Exercise requirements:
Restate, word for word, each record that follows.
Provided information Start Marker
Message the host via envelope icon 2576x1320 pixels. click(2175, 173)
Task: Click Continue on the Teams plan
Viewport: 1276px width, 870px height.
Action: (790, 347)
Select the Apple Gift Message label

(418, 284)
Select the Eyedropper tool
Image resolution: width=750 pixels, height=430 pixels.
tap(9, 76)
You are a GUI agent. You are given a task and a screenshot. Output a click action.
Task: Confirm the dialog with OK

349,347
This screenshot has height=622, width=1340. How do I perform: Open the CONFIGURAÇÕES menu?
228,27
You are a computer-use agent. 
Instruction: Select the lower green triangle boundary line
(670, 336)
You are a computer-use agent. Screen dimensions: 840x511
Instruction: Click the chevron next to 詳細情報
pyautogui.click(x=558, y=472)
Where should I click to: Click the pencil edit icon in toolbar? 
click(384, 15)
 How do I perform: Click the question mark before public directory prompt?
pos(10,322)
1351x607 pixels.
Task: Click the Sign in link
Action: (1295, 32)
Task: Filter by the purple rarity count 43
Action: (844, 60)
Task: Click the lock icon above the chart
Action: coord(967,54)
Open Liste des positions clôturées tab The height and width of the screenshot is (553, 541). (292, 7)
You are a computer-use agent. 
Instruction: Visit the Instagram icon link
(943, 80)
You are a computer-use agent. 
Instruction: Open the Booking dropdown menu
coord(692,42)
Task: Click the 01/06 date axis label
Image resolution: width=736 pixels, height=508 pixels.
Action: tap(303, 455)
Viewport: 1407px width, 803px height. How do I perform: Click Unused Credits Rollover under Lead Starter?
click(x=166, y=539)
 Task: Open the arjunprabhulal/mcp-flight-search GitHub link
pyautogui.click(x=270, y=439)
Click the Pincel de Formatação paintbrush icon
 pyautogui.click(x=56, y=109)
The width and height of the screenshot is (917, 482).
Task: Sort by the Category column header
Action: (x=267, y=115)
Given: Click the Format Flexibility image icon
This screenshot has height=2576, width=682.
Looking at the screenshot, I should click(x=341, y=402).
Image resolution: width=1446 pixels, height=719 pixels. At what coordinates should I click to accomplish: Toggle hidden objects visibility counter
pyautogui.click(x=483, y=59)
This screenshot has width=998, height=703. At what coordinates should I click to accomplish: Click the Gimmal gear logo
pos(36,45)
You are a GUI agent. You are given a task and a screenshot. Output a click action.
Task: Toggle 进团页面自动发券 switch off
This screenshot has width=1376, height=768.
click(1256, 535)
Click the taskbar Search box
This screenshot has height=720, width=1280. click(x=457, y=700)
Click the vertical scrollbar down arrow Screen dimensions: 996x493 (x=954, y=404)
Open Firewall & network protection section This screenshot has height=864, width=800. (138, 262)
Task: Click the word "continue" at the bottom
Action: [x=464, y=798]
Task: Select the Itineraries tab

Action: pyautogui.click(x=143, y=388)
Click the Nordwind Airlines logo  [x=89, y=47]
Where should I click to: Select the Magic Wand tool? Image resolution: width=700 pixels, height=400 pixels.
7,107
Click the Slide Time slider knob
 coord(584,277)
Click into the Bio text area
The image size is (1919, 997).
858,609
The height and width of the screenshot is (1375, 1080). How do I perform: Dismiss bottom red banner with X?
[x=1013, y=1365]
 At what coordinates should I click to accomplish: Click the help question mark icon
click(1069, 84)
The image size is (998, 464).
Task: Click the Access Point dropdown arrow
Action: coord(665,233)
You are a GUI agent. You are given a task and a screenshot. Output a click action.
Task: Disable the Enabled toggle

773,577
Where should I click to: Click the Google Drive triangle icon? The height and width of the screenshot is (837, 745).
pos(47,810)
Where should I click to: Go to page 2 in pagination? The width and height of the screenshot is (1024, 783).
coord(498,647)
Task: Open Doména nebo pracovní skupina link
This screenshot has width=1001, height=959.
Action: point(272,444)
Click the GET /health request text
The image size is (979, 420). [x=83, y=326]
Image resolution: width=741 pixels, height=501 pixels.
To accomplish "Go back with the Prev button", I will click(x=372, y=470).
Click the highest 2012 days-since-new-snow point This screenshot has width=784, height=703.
Provided information End Marker
Output for this exercise:
Message the host via envelope icon 2576x1320 pixels. click(2175, 173)
Task: Click Continue on the Teams plan
Viewport: 1276px width, 870px height.
Action: (790, 347)
Select the Apple Gift Message label

(418, 284)
Select the Eyedropper tool
Image resolution: width=750 pixels, height=430 pixels.
tap(9, 76)
You are a GUI agent. You are given a task and a screenshot. Output a click action.
Task: Confirm the dialog with OK

349,347
This screenshot has height=622, width=1340. How do I perform: Open the CONFIGURAÇÕES menu?
228,27
You are a computer-use agent. 
Instruction: Select the lower green triangle boundary line
(670, 336)
You are a computer-use agent. Screen dimensions: 840x511
Instruction: Click the chevron next to 詳細情報
pyautogui.click(x=558, y=472)
Where should I click to: Click the pencil edit icon in toolbar? 
click(384, 15)
 How do I perform: Click the question mark before public directory prompt?
pos(10,322)
1351x607 pixels.
Task: Click the Sign in link
Action: (1295, 32)
Task: Filter by the purple rarity count 43
Action: (844, 60)
Task: Click the lock icon above the chart
Action: coord(967,54)
Open Liste des positions clôturées tab The height and width of the screenshot is (553, 541). (292, 7)
You are a computer-use agent. 
Instruction: Visit the Instagram icon link
(943, 80)
You are a computer-use agent. 
Instruction: Open the Booking dropdown menu
coord(692,42)
Task: Click the 01/06 date axis label
Image resolution: width=736 pixels, height=508 pixels.
Action: tap(303, 455)
Viewport: 1407px width, 803px height. How do I perform: Click Unused Credits Rollover under Lead Starter?
click(x=166, y=539)
 Task: Open the arjunprabhulal/mcp-flight-search GitHub link
pyautogui.click(x=270, y=439)
Click the Pincel de Formatação paintbrush icon
 pyautogui.click(x=56, y=109)
The width and height of the screenshot is (917, 482).
Task: Sort by the Category column header
Action: (x=267, y=115)
Given: Click the Format Flexibility image icon
This screenshot has height=2576, width=682.
Looking at the screenshot, I should click(x=341, y=402).
Image resolution: width=1446 pixels, height=719 pixels. At what coordinates should I click to accomplish: Toggle hidden objects visibility counter
pyautogui.click(x=483, y=59)
This screenshot has width=998, height=703. At what coordinates should I click to accomplish: Click the Gimmal gear logo
pos(36,45)
You are a GUI agent. You are given a task and a screenshot. Output a click action.
Task: Toggle 进团页面自动发券 switch off
This screenshot has width=1376, height=768.
click(1256, 535)
Click the taskbar Search box
This screenshot has height=720, width=1280. click(x=457, y=700)
Click the vertical scrollbar down arrow Screen dimensions: 996x493 (x=954, y=404)
Open Firewall & network protection section This screenshot has height=864, width=800. (138, 262)
Task: Click the word "continue" at the bottom
Action: [x=464, y=798]
Task: Select the Itineraries tab

Action: pyautogui.click(x=143, y=388)
Click the Nordwind Airlines logo  [x=89, y=47]
Where should I click to: Select the Magic Wand tool? Image resolution: width=700 pixels, height=400 pixels.
7,107
Click the Slide Time slider knob
 coord(584,277)
Click into the Bio text area
The image size is (1919, 997).
858,609
The height and width of the screenshot is (1375, 1080). How do I perform: Dismiss bottom red banner with X?
[x=1013, y=1365]
 At what coordinates should I click to accomplish: Click the help question mark icon
click(1069, 84)
The image size is (998, 464).
Task: Click the Access Point dropdown arrow
Action: coord(665,233)
You are a GUI agent. You are given a task and a screenshot. Output a click action.
Task: Disable the Enabled toggle

773,577
Where should I click to: Click the Google Drive triangle icon? The height and width of the screenshot is (837, 745).
pos(47,810)
Where should I click to: Go to page 2 in pagination? The width and height of the screenshot is (1024, 783).
coord(498,647)
Task: Open Doména nebo pracovní skupina link
This screenshot has width=1001, height=959.
Action: point(272,444)
Click the GET /health request text
The image size is (979, 420). [x=83, y=326]
Image resolution: width=741 pixels, height=501 pixels.
To accomplish "Go back with the Prev button", I will click(x=372, y=470).
Click the highest 2012 days-since-new-snow point This screenshot has width=784, height=703.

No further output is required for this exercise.